• About this exercise
Word for word, transcribe the lines from the one containing "You are a computer-use" through the end of the entries, both included, and nothing else.

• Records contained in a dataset
※ ※ ※

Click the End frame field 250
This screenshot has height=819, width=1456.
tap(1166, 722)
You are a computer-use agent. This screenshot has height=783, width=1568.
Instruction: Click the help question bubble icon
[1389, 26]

※ ※ ※

• Task output
You are a computer-use agent. This screenshot has height=783, width=1568.
Instruction: Click the help question bubble icon
[1389, 26]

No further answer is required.